**MATERIAL FOR THE TASK**
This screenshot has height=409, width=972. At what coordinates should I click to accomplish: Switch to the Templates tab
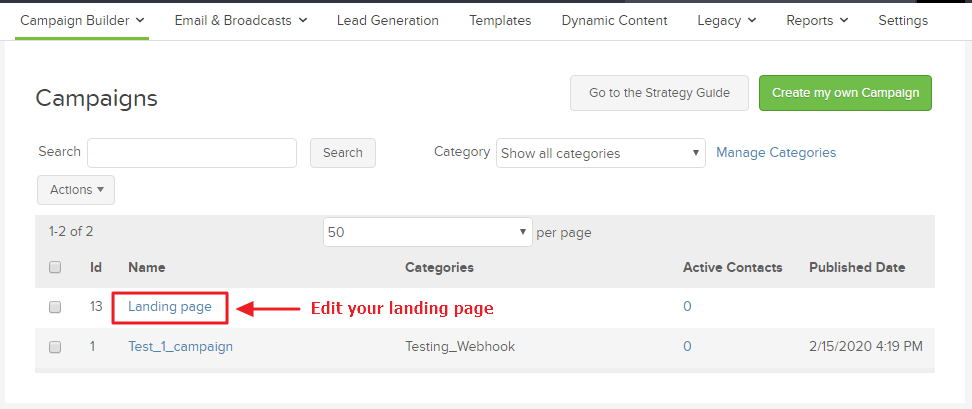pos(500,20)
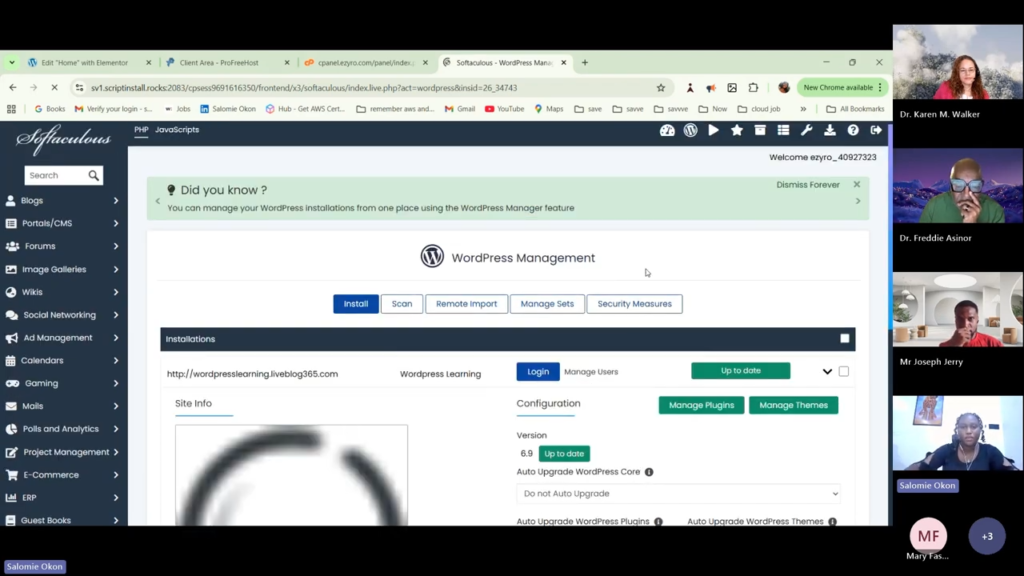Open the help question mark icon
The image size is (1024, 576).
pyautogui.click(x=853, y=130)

**DIRECTIONS FOR THIS TASK**
Exact repetition of all entries is required. The pictures should not appear.

**RESULT BELOW**
This screenshot has height=409, width=972. At what coordinates should I click to accomplish: Switch to the Templates tab
pos(500,20)
Open the help question mark icon
The image size is (1024, 576).
pyautogui.click(x=853, y=130)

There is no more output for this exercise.